**PAGE EXCERPT**.
------------------------

RFE: add possibility of advertising entire tenant subnet prefixes instead of single-host routes

Bug #2017886 reported by Luis Tomas Bolivar
16
This bug affects 2 people
Affects Status Importance Assigned to Milestone
ovn-bgp-agent
In Progress
High
Unassigned

Bug Description

ovn-bgp-agent currently advertises VM addresses on tenant network in BGP as single-host routes (IPv4 /32 and IPv6 /128).

This is the case both for the BGP driver (if expose_tenant_networks=True) and for the EVPN driver (if the router's port on the tenant networks has the neutron_bgpvpn:{as,vni} annotations).

This is rather inefficient, as it creates a large amount of advertisements (e.g., 192.0.2.1/32, .2/32, 3/32 and so on) that could easily been aggregated into a single advertisement (192.0.2.0/24). This ought to work equally well, considering that all the traffic to the tenant networks needs to pass through the cr-lrp port (gateway chassis) anyway.

If the feature [1] is implemented, it is obviously necessary to advertise advertise single-host routes directly from the compute nodes in order to bypass the gateway chassis. That said, having the ability to advertise the subnet prefixes would still be valuable in certain situations:

One example of such as situation would be two VMs maintaining (let's say 192.0.2.10 and 192.0.2.11) maintaining a failover address using Keepalived (192.0.2.234). Since the Keepalived failover address is not known to Neutron (beyond being present in the VM port's allowed_address_pairs maybe), it can't be advertised directly from the compute nodes. But even though 192.0.2.10 and .11 are advertised directly from the compute nodes hosting the VMs in question, bypassing the gateway chassis, the failover address 192.0.2.234 could in theory still be reached through the less specific route 192.0.2.0/24 via the cr-lrp port, if this was also being injected into BGP.

[1] https://bugs.launchpad.net/ovn-bgp-agent/+bug/2017885

Changed in ovn-bgp-agent:
importance: Undecided → Medium
importance: Medium → Wishlist
Revision history for this message
OpenStack Infra (hudson-openstack) wrote : Related fix proposed to ovn-bgp-agent (master)

Related fix proposed to branch: master
Review: https://review.opendev.org/c/openstack/ovn-bgp-agent/+/907057

Revision history for this message
Freerk-Ole Zakfeld (su-freerk) wrote :

I also think this is crucial for IPv6. In a traditional deployment, the neutron dynamic routing BGP speaker announces the tenants GUA prefix as a whole /64. Floating IPs are somewhat limited, but single IPv6 addresses are all over the place (every instance) which would result in a lot of specific routes across the fabric.

Luis Tomas (luis5tb)
Changed in ovn-bgp-agent:
status: New → Confirmed
Changed in ovn-bgp-agent:
importance: Wishlist → High
status: Confirmed → In Progress
Revision history for this message
OpenStack Infra (hudson-openstack) wrote : Related fix merged to ovn-bgp-agent (master)

Reviewed: https://review.opendev.org/c/openstack/ovn-bgp-agent/+/907057
Committed: https://opendev.org/openstack/ovn-bgp-agent/commit/5da36a2638499d1fcb222385019ae4304b18e218
Submitter: "Zuul (22348)"

------------------------

**INFORMATION GIVEN**.

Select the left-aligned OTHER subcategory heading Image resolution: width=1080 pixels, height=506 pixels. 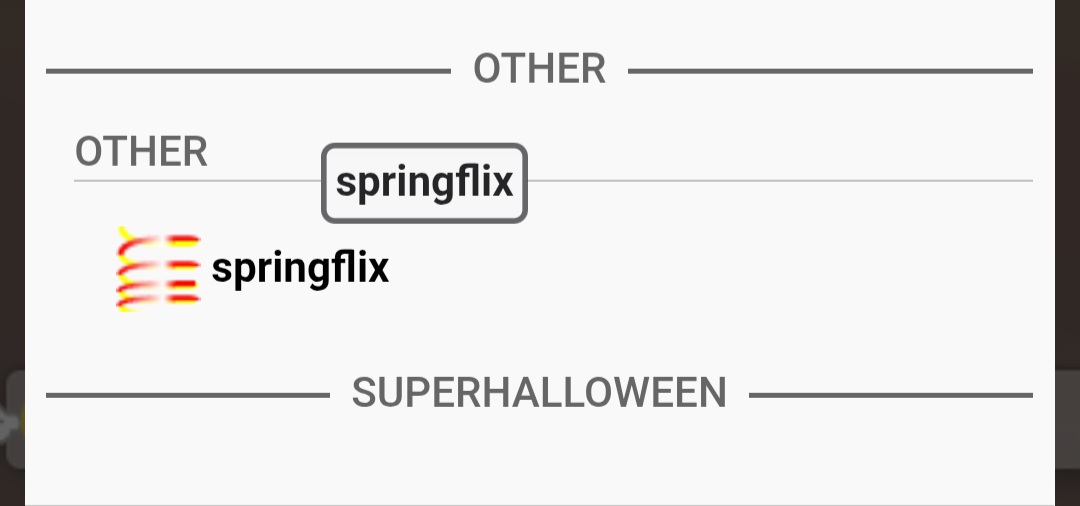(141, 152)
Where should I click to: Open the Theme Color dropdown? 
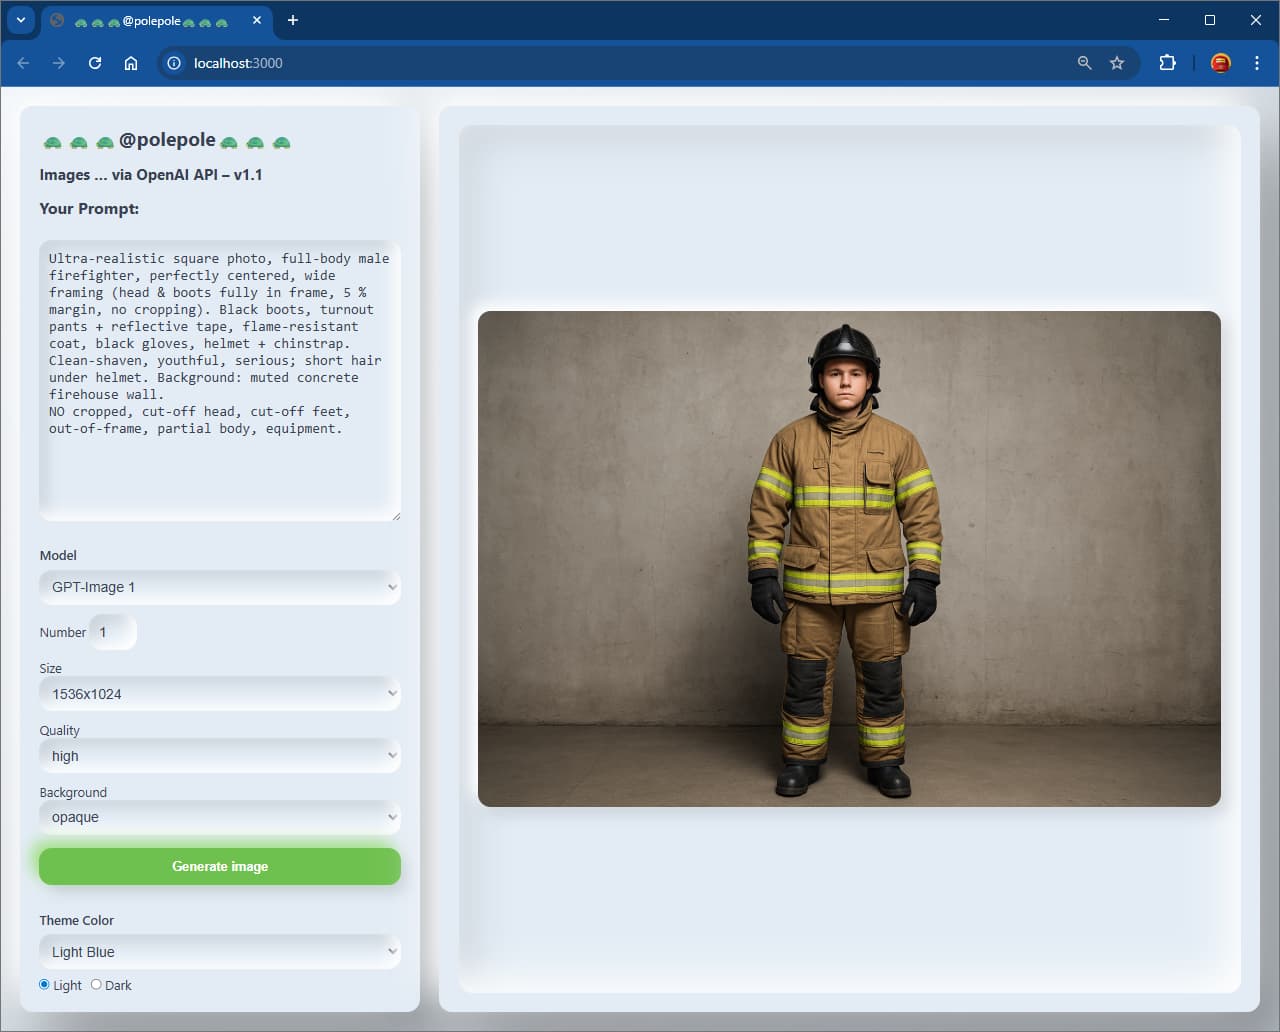pos(220,951)
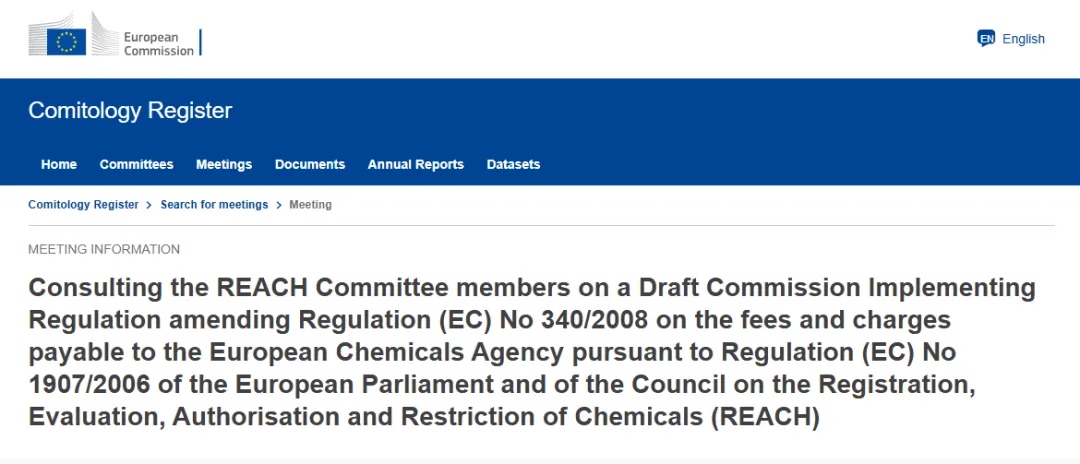The image size is (1080, 464).
Task: Click 1907/2006 in the meeting title
Action: (89, 385)
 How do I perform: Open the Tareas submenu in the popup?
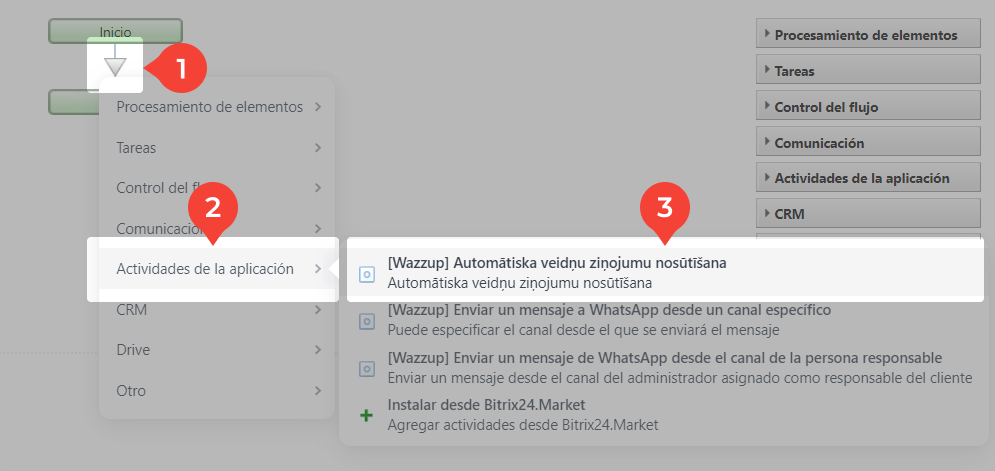click(217, 148)
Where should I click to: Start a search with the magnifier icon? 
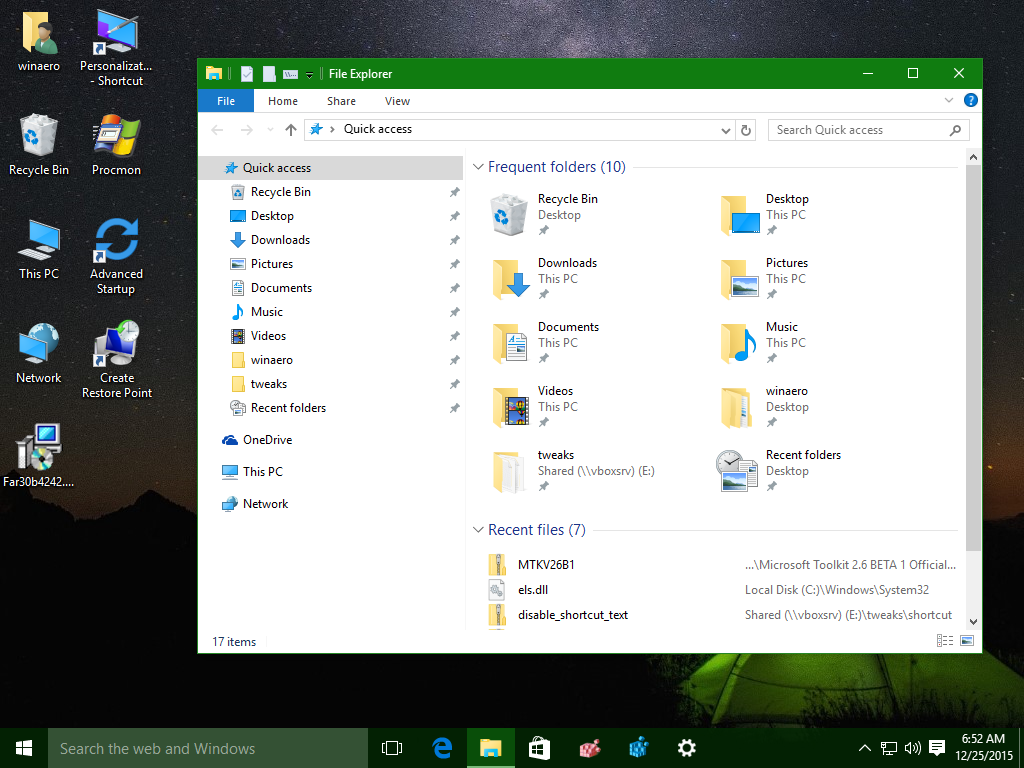957,130
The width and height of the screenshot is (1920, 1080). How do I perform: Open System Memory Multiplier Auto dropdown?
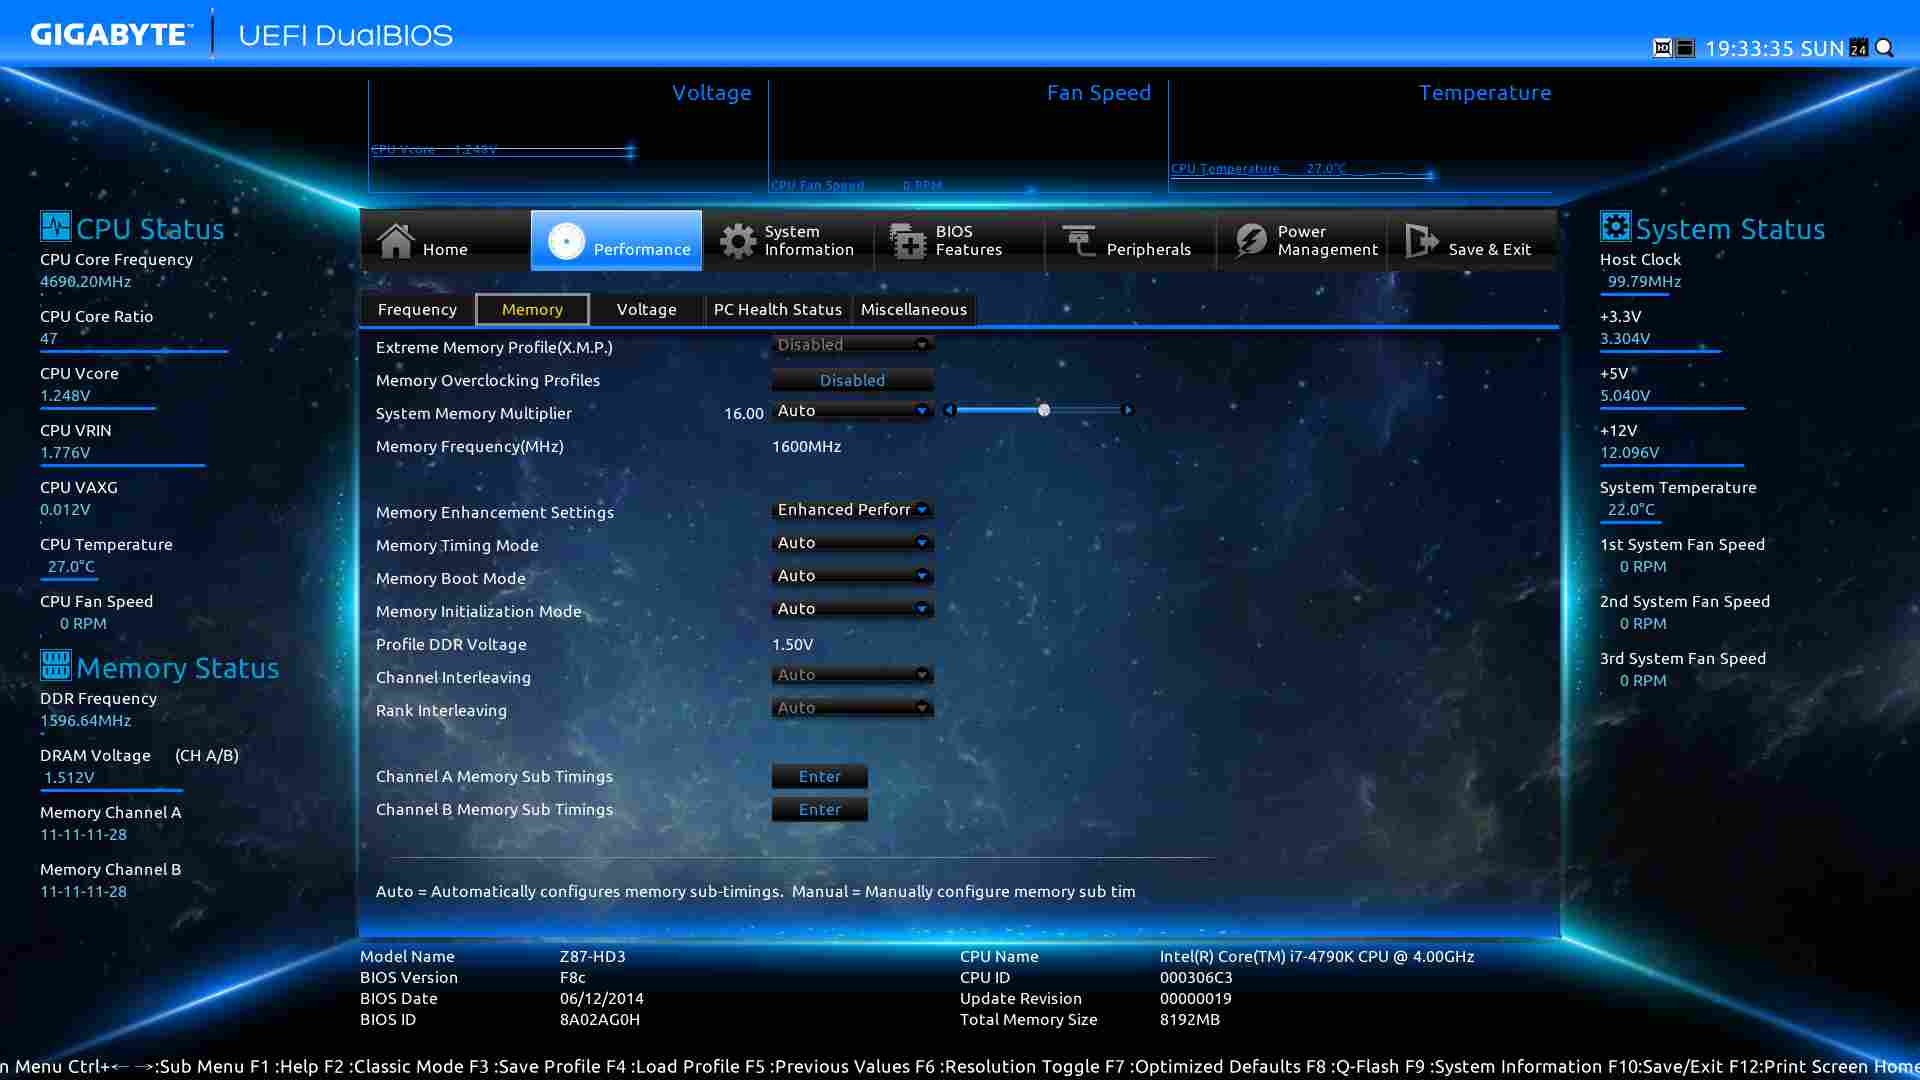[x=852, y=411]
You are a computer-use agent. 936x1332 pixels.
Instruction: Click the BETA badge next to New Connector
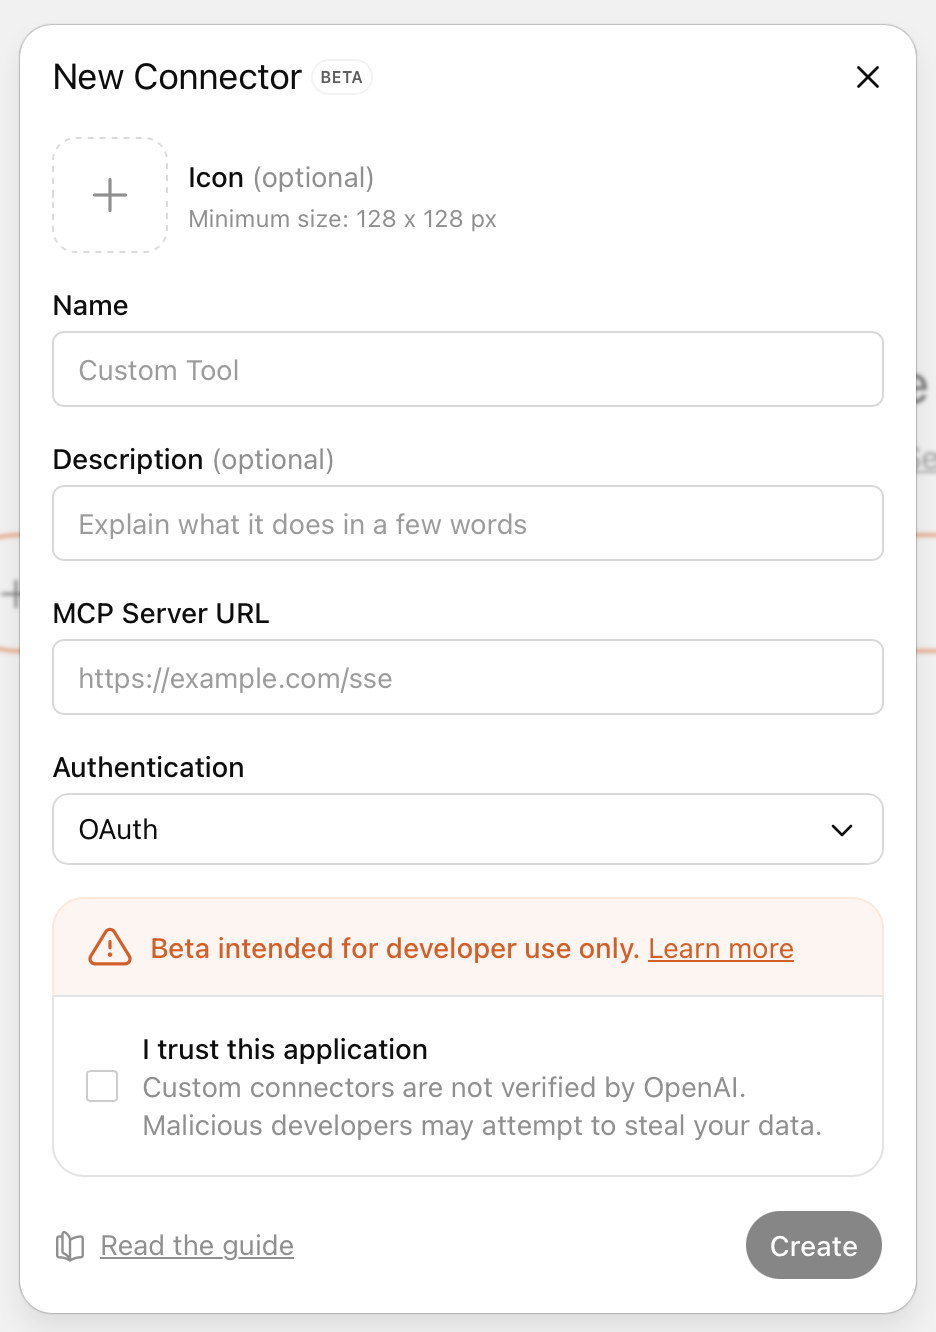point(341,77)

------------------------

**WORK TO DO**.
A) In the bug report on advertising tenant subnet prefixes, what prefix length does the neutron dynamic routing BGP speaker use when it announces a tenant's GUA prefix in a traditional deployment?
B) Continue the bug report on advertising tenant subnet prefixes from the point where it stops.

**IN RESPONSE**.
A) It announces the tenant's GUA prefix as a whole /64.

B)
Branch: master

commit 5da36a2638499d1fcb222385019ae4304b18e218
Author: Michel Nederlof <email address hidden>
Date: Wed Jan 24 11:56:37 2024 +0100

    Disable exposing remote_ips, when only the lrp prefix is sufficient

    This also requires to use redist kernel in FRR, so there is a change
    here which allows to define the default redistribute options in the FRR
    template.

    Since now this method is now available, the separate KERNEL_LEAK template
    can be removed, as the only difference was the redist kernel, instead of
    redist connected.

    Related-Bug: #2017886
    Change-Id: I570d8c482f3d17d63d66699e402c84dc61787638

Revision history for this message
OpenStack Infra (hudson-openstack) wrote : Related fix proposed to ovn-bgp-agent (stable/2023.2)

Related fix proposed to branch: stable/2023.2
Review: https://review.opendev.org/c/openstack/ovn-bgp-agent/+/910303

Revision history for this message
OpenStack Infra (hudson-openstack) wrote : Related fix merged to ovn-bgp-agent (stable/2023.2)

Reviewed: https://review.opendev.org/c/openstack/ovn-bgp-agent/+/910303
Committed: https://opendev.org/openstack/ovn-bgp-agent/commit/590880838c582e08e1f088eaed541295b7ba65c3
Submitter: "Zuul (22348)"
Branch: stable/2023.2

commit 590880838c582e08e1f088eaed541295b7ba65c3
Author: Michel Nederlof <email address hidden>
Date: Wed Jan 24 11:56:37 2024 +0100

    Disable exposing remote_ips, when only the lrp prefix is sufficient

    This also requires to use redist kernel in FRR, so there is a change
    here which allows to define the default redistribute options in the FRR
    template.

    Since now this method is now available, the separate KERNEL_LEAK template
    can be removed, as the only difference was the redist kernel, instead of
    redist connected.

    Related-Bug: #2017886
    Change-Id: I570d8c482f3d17d63d66699e402c84dc61787638
    (cherry picked from commit 5da36a2638499d1fcb222385019ae4304b18e218)

Revision history for this message
Jay Jahns (jayjahns) wrote :

I don't think this is working. When I configure a router with SNAT disabled, the exposing of the subnet that connected southbound of the router is not being exposed correctly.

Here is what I observe:

Route added to br-ex connecting my subnet (192.168.0.0/24) via the router gateway (10.0.0.10). Redistribute kernel is enabled, yet there are no routes in the FRR routing table being announced.

I believe for SNAT disabled, we need to be wiring the subnet's port (192.168.0.1/24) up so that we can see a route in FRR for 192.168.0.0/24 as directly connected.

In the code, I see that we detect 192.168.0.1/24 and convert it to 192.168.0.0/24 so it can have a route added with a next hop being the router gateway. For disabled SNAT I believe this to be wrong, as the purpose of a disabled SNAT is to eliminate that next hop.

What I believe we should be doing, is make the subnet's gateway (192.168.0.1/24) appear as directly connected. This will allow the 192.168.0.0/24 route to be announced via BGP.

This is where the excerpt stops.